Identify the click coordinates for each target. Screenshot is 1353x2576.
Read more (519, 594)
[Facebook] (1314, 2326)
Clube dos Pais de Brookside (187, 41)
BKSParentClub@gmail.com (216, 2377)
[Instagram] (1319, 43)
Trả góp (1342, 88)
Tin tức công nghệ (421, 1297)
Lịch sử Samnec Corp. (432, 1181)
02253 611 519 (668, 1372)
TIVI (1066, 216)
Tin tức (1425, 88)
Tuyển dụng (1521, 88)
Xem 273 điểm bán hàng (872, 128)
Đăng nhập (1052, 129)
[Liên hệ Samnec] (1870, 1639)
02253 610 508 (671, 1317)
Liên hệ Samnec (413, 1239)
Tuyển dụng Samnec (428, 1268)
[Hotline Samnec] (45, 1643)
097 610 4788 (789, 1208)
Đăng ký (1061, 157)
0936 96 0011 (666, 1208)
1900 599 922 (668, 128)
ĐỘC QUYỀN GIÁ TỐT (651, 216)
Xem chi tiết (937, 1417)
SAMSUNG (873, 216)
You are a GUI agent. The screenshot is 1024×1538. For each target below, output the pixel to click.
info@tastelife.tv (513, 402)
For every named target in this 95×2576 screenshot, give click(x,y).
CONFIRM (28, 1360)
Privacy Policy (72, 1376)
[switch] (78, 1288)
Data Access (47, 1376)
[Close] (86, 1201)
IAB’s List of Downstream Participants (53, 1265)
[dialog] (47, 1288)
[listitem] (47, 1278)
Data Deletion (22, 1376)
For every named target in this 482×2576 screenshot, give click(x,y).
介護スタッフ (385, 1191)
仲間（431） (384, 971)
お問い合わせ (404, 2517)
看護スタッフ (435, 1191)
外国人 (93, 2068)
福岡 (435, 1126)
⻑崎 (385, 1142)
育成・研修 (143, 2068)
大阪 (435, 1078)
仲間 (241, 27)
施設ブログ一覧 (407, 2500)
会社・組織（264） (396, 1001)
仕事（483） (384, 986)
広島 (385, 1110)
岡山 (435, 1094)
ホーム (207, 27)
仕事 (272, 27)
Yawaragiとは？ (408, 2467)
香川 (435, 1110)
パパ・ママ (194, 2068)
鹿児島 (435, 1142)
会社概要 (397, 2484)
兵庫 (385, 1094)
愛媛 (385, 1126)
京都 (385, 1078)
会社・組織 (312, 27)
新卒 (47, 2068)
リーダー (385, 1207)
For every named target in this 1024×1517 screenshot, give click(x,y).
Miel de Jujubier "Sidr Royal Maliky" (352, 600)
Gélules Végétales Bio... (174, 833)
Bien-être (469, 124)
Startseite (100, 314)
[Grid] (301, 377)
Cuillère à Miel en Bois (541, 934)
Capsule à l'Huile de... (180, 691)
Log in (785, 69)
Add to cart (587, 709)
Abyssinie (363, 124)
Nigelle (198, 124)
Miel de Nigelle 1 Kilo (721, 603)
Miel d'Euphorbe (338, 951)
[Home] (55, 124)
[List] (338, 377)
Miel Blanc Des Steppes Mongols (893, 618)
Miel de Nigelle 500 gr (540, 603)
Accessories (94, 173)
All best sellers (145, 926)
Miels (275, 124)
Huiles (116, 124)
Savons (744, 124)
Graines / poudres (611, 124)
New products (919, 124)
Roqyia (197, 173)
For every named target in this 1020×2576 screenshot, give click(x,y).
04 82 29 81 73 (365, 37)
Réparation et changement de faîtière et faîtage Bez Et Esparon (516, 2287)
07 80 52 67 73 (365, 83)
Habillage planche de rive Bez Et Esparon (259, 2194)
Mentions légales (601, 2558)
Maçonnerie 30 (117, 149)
○ ○ ○
Try it
Nothing but the line with "Add to cart (587, 709)" and the lines after it, through the end of the material, should appear in the output, word for word.

Answer for this exercise
Add to cart (587, 709)
Abyssinie (363, 124)
Nigelle (198, 124)
Miel de Nigelle 1 Kilo (721, 603)
Miel d'Euphorbe (338, 951)
[Home] (55, 124)
[List] (338, 377)
Miel Blanc Des Steppes Mongols (893, 618)
Miel de Nigelle 500 gr (540, 603)
Accessories (94, 173)
All best sellers (145, 926)
Miels (275, 124)
Huiles (116, 124)
Savons (744, 124)
Graines / poudres (611, 124)
New products (919, 124)
Roqyia (197, 173)
For every named target in this 1020×2576 screenshot, give click(x,y).
04 82 29 81 73 (365, 37)
Réparation et changement de faîtière et faîtage Bez Et Esparon (516, 2287)
07 80 52 67 73 (365, 83)
Habillage planche de rive Bez Et Esparon (259, 2194)
Mentions légales (601, 2558)
Maçonnerie 30 (117, 149)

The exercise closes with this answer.